Rapid growth in the service sector could be a problem if manufacturing suffers in turn.

By Xu Mouquan Updated Mar.20

China should be keenly aware of the problems that could arise from the increasing contribution of the service sector to GDP, according to Zhuo Xian, an expert at the State Council’s Development and Research Center, writing in the magazine China Development Observation.

The service sector’s rapidly increasing proportion of GDP - 51.4 percent by the end of the third quarter of 2015 - does reflect its prosperous development and the progress China has made in economic restructuring, according to Zhuo.  

Nevertheless, the rate of increase appears to be too high, Zhuo argued. Between 2002 and 2012, the proportion averaged an annual increase of 0.32 percent, but starting in 2013, it increased by nearly 2 percent every year. Meanwhile, the proportion of GDP contributed by manufacturing dropped sharply from 45 percent in 2012 to 40.6 percent in 2015. Such a rate of change is rare in the history of major global economies, Zhuo wrote. 
The excessive increase in the service sector’s share means that manufacturing growth is shrinking too rapidly. And since the emerging parts of the service sector, with relatively high productivity, cannot become the leading industry immediately, Zhuo explained, the resources will be allocated to the inefficient traditional service sector, causing economic growth to stall or even decline.
The rapid growth also hampers the service sector's upgrading process. As the major consumer of producer services, manufacturing affects the development and competitiveness of the service sector, Zhuo contended. If the manufacturing industry’s share declines too rapidly, it might in turn erode the basis for the service sector to upgrade.  

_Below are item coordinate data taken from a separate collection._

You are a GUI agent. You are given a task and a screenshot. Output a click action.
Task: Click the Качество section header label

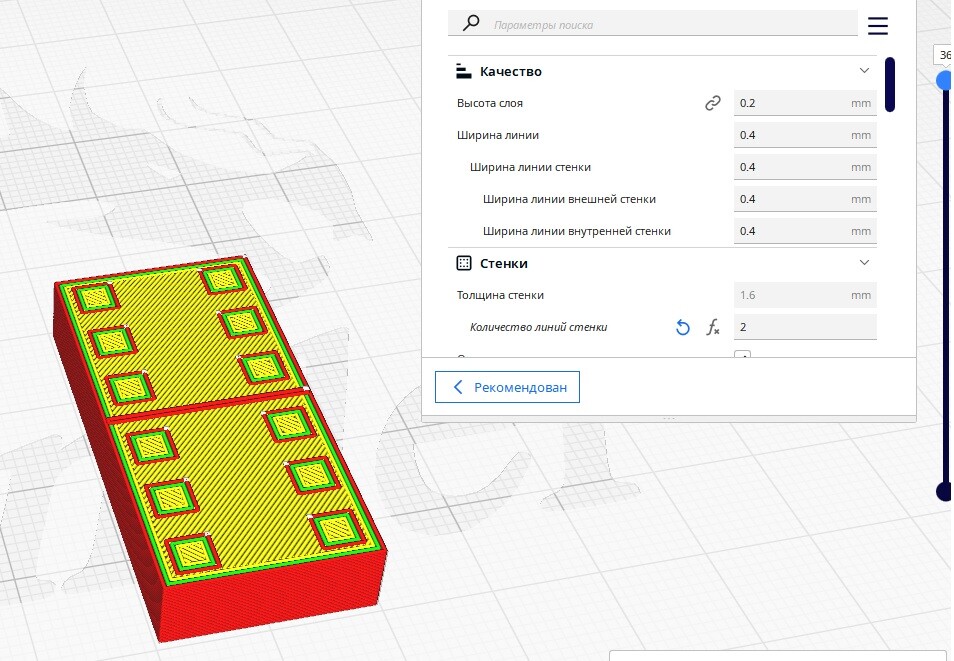coord(510,71)
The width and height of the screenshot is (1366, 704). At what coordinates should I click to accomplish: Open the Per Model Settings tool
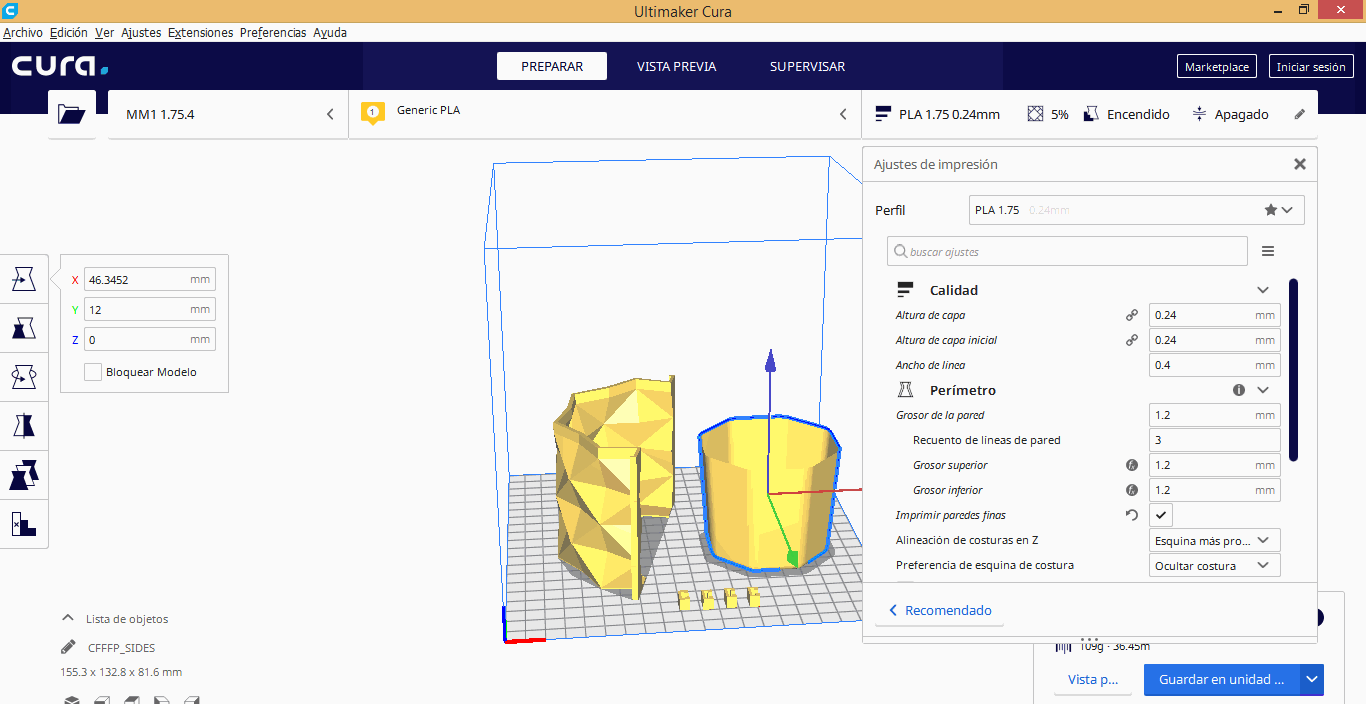[23, 475]
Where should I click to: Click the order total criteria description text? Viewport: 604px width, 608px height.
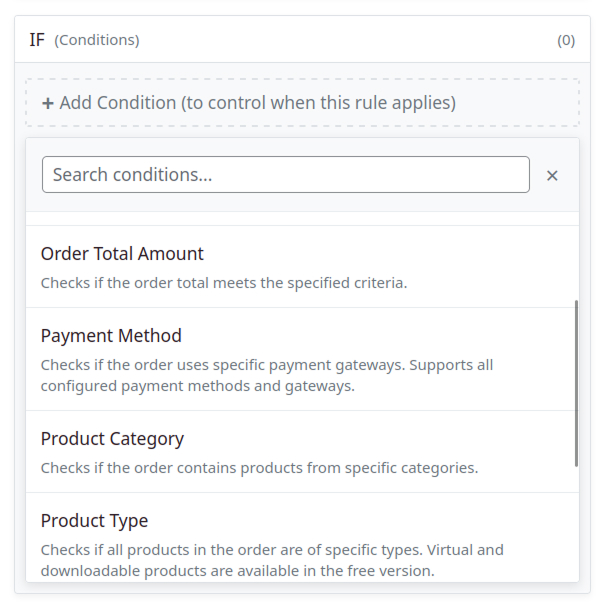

The unreasonably fast growth is bad for improving income distribution. If the industrial sector restructures too quickly, for example, many blue-collar workers and low-income white-collar workers might lose their jobs or turn to the low-end service sector, according to Zhuo.
Zhuo opined that the view that the greater the share contributed by service industries, or the quicker it increases, the better is wrong; more efforts should be made to improve the service sector’s internal structure; and the manufacturing industry plays an important supporting role in the service sector’s development.